TASK INPUT: Begin

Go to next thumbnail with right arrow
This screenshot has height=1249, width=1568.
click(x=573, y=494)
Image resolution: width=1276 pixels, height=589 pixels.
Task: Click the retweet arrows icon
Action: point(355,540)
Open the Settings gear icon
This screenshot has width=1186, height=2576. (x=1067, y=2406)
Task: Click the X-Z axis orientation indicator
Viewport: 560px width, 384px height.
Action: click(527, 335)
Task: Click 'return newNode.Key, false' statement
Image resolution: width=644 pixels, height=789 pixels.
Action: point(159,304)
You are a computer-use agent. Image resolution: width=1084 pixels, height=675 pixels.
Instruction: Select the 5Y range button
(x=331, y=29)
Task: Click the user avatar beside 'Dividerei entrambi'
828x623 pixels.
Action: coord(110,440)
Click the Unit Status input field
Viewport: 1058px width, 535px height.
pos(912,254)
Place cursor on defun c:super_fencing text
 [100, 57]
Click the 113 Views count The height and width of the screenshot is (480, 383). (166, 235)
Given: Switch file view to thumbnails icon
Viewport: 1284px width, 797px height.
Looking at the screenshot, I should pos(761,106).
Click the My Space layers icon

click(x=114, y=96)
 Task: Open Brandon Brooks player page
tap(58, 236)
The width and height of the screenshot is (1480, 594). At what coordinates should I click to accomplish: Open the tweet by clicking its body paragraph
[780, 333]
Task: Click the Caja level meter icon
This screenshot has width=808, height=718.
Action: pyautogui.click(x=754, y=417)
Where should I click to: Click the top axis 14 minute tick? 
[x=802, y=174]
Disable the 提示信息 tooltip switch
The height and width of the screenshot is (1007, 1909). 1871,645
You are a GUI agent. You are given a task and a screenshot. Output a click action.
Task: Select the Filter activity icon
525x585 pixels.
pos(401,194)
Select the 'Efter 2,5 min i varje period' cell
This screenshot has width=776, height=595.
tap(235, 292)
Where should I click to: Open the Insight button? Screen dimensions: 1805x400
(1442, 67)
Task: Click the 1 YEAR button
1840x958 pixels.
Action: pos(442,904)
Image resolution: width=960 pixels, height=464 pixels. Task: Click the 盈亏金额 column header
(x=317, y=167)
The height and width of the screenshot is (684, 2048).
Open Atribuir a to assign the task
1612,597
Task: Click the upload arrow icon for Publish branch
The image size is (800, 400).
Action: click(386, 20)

TASK INPUT: End

▸ **WORK TO COMPLETE**: The response must hold only the lines above from the line with "828x623 pixels." through the line with "Task: Click the 1 YEAR button", each copied exactly, both ends kept.

▸ **RESPONSE BOX**:
828x623 pixels.
Action: coord(110,440)
Click the Unit Status input field
Viewport: 1058px width, 535px height.
pos(912,254)
Place cursor on defun c:super_fencing text
 [100, 57]
Click the 113 Views count The height and width of the screenshot is (480, 383). (166, 235)
Given: Switch file view to thumbnails icon
Viewport: 1284px width, 797px height.
Looking at the screenshot, I should pos(761,106).
Click the My Space layers icon

click(x=114, y=96)
 Task: Open Brandon Brooks player page
tap(58, 236)
The width and height of the screenshot is (1480, 594). At what coordinates should I click to accomplish: Open the tweet by clicking its body paragraph
[780, 333]
Task: Click the Caja level meter icon
This screenshot has width=808, height=718.
Action: pyautogui.click(x=754, y=417)
Where should I click to: Click the top axis 14 minute tick? 
[x=802, y=174]
Disable the 提示信息 tooltip switch
The height and width of the screenshot is (1007, 1909). 1871,645
You are a GUI agent. You are given a task and a screenshot. Output a click action.
Task: Select the Filter activity icon
525x585 pixels.
pos(401,194)
Select the 'Efter 2,5 min i varje period' cell
This screenshot has width=776, height=595.
tap(235, 292)
Where should I click to: Open the Insight button? Screen dimensions: 1805x400
(1442, 67)
Task: Click the 1 YEAR button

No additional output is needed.